- _What you are asked to do_:
Reproduce word for word the portion of the Bruce Lehrmann text below that begins at "Bruce Lehrmann (born" and ends after "as a staffer.".

- _Text segment_:
- Born: June 1995 (age 31) College Station, Texas, US
- Education: Australian National University
- Occupations: Lobbyist, political staffer
- Known for: Being accused of rape

= Bruce Lehrmann =

Australian former political staffer

Bruce Lehrmann (born June 1995) is an Australian former political staffer, primarily known for his involvement in the 2021 Australian Parliament House sexual misconduct allegations. He grew up in Toowoomba and moved to Canberra in 2013 to begin university studies and to work as a staffer.

Lehrmann was first publicly accused of rape in February 2021 and appeared before the court in November of that year. His criminal trial was aborted in October 2022 after juror misconduct resulted in a mistrial. A retrial did not proceed due to concerns for the health and welfare of the complainant.

In 2023, Lehrmann sued several media outlets for defamation over their reporting of the allegations against him. In a defamation case brought by Lehrmann against Network Ten and Lisa Wilkinson, Justice Michael Lee of the Federal Court of Australia ruled in April 2024 that, on the civil balance of probabilities, Lehrmann had raped a colleague in Parliament House. Lehrmann appealed this verdict. The appeal, heard by the Full Court of the Federal Court in August 2025, centred on claims that Lehrmann was denied procedural fairness and natural justice. On 3 December 2025 the court dismissed Lehrmann's appeal and ordered him to pay costs. On 9 April 2026, the High Court of Australia dismissed an appeal by Lehrmann, bringing his legal avenues to challenge the judgment to an end.

- _Material supplied_:
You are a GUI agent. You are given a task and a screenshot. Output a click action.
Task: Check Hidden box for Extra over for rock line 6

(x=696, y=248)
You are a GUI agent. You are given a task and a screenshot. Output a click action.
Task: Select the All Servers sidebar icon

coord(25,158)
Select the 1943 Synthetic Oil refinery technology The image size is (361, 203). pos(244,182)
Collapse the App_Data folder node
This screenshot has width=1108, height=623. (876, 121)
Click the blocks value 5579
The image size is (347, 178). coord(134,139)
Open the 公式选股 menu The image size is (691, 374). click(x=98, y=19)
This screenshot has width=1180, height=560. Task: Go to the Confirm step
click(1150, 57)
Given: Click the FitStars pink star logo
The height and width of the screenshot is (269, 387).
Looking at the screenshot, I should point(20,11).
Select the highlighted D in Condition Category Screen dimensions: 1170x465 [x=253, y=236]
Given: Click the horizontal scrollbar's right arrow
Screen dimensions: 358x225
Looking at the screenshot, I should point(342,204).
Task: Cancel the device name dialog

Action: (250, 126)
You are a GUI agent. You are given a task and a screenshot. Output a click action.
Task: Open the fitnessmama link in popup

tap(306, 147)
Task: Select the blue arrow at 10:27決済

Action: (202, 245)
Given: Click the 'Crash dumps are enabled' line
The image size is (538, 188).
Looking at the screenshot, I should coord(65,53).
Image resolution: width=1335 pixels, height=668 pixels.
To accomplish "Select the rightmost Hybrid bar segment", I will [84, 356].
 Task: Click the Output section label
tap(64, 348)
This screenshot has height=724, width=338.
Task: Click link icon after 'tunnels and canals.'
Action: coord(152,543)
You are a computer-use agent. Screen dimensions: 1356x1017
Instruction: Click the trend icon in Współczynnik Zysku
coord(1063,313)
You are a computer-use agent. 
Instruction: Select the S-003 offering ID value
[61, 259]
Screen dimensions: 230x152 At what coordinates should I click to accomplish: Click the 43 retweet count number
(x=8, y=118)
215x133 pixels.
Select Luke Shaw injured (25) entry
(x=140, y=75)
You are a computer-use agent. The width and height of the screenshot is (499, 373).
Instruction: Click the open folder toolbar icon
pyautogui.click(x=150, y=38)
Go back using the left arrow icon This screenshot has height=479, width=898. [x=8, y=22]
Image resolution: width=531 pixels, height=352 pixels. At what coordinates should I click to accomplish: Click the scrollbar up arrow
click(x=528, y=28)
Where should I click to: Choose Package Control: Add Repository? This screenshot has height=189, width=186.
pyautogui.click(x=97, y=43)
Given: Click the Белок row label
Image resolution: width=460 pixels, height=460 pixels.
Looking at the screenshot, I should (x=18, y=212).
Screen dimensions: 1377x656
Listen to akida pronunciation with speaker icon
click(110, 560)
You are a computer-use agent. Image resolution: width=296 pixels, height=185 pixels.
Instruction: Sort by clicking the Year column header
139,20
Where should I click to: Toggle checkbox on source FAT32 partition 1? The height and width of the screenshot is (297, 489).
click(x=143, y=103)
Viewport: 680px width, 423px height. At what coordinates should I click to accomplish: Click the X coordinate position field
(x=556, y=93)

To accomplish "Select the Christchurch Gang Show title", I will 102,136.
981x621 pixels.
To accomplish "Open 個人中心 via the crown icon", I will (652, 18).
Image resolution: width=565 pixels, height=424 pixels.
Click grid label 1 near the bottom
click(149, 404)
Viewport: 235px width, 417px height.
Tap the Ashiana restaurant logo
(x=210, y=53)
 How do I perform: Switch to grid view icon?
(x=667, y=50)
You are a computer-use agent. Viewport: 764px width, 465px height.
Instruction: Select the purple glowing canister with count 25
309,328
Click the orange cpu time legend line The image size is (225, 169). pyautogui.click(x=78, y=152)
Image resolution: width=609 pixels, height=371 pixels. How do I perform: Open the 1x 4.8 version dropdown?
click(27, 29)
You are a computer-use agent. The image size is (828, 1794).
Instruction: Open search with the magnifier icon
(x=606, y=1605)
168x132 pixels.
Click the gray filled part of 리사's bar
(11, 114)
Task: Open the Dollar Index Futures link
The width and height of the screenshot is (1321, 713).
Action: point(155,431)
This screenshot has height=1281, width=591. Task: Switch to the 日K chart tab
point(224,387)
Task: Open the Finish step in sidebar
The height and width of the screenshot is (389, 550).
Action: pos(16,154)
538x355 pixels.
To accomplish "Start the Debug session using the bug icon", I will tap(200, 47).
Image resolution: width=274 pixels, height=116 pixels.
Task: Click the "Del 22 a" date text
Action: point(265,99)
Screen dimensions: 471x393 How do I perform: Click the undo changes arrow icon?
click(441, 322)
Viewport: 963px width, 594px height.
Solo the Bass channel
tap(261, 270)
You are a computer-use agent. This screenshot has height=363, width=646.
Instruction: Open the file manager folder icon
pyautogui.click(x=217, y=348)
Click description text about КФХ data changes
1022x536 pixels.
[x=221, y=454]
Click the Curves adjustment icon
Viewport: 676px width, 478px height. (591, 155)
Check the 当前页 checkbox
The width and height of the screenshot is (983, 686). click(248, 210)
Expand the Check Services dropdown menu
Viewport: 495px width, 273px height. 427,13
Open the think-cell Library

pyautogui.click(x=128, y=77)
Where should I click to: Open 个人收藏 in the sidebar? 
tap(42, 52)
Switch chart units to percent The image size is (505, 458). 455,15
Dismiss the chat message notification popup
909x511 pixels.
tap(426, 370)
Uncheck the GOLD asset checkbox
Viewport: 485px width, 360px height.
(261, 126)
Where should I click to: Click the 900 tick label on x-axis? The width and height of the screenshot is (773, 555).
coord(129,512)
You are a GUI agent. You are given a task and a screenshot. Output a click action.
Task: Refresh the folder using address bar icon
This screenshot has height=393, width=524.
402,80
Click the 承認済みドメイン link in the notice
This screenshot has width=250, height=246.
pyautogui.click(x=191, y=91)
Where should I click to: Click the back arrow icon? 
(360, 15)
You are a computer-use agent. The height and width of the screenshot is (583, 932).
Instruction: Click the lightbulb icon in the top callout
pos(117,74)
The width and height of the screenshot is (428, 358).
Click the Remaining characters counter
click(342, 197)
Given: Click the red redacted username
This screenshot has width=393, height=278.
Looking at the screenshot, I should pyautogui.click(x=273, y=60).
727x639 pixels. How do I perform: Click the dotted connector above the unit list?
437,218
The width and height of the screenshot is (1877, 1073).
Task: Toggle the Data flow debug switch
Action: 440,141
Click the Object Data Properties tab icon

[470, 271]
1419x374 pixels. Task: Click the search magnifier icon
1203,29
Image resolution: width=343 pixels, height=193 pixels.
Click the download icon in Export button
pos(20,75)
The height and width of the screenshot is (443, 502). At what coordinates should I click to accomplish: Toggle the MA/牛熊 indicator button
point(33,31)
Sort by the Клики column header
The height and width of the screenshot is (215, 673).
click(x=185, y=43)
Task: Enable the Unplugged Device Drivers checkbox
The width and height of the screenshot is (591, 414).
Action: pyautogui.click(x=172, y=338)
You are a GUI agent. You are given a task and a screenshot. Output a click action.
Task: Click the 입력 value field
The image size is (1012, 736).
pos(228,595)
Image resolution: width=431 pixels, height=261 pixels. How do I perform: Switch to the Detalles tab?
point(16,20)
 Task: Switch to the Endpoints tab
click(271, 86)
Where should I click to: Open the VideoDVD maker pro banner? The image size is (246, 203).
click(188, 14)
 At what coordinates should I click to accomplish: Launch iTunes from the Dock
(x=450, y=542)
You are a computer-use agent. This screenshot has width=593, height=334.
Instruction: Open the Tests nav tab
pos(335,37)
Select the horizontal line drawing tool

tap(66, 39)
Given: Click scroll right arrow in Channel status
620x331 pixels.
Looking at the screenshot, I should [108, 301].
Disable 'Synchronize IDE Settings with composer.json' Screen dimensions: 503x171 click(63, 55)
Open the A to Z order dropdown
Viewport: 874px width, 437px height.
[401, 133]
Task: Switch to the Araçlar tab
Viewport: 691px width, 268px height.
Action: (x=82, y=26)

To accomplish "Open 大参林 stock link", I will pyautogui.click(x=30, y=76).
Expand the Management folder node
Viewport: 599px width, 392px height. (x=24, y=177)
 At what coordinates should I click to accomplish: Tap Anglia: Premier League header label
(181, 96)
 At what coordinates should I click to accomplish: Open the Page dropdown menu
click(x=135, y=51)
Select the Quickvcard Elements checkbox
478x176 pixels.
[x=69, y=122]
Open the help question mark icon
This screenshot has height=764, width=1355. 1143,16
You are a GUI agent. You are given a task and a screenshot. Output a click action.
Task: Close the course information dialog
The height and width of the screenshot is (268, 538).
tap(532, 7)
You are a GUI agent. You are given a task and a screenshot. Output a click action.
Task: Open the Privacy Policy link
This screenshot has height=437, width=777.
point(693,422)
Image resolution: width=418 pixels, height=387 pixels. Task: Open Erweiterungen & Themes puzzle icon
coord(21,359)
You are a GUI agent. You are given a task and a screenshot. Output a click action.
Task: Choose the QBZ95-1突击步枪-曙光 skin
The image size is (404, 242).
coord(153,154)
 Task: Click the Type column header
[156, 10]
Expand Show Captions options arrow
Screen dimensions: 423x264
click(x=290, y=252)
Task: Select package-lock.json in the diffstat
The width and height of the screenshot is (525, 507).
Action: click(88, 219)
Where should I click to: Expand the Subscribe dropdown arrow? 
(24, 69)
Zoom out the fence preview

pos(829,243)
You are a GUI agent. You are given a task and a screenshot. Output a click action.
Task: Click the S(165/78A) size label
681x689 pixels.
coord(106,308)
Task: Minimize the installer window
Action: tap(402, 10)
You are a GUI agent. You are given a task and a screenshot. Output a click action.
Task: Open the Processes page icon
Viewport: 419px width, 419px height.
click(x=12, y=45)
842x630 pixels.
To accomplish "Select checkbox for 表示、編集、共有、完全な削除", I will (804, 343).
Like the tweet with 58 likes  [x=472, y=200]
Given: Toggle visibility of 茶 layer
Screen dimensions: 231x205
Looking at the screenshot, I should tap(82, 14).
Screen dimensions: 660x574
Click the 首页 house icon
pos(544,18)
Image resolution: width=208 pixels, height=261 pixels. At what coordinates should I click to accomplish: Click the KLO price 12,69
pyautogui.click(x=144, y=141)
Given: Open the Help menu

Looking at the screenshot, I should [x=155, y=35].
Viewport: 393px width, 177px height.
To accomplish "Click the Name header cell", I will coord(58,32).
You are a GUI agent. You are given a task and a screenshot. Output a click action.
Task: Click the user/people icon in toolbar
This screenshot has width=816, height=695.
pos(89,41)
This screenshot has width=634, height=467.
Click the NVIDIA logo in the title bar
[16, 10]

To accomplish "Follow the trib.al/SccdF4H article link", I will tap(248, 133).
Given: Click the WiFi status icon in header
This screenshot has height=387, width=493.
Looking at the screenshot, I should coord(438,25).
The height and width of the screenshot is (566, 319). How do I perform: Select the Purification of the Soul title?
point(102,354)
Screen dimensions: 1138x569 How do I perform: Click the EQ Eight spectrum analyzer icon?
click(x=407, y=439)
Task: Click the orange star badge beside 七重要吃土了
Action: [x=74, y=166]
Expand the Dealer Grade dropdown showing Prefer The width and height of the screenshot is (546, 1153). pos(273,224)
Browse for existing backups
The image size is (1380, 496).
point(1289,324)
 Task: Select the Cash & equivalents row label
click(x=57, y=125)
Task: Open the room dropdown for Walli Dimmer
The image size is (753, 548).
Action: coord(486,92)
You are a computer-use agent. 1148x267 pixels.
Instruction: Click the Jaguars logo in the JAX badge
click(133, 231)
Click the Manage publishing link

- _Task response_:
Bruce Lehrmann (born June 1995) is an Australian former political staffer, primarily known for his involvement in the 2021 Australian Parliament House sexual misconduct allegations. He grew up in Toowoomba and moved to Canberra in 2013 to begin university studies and to work as a staffer.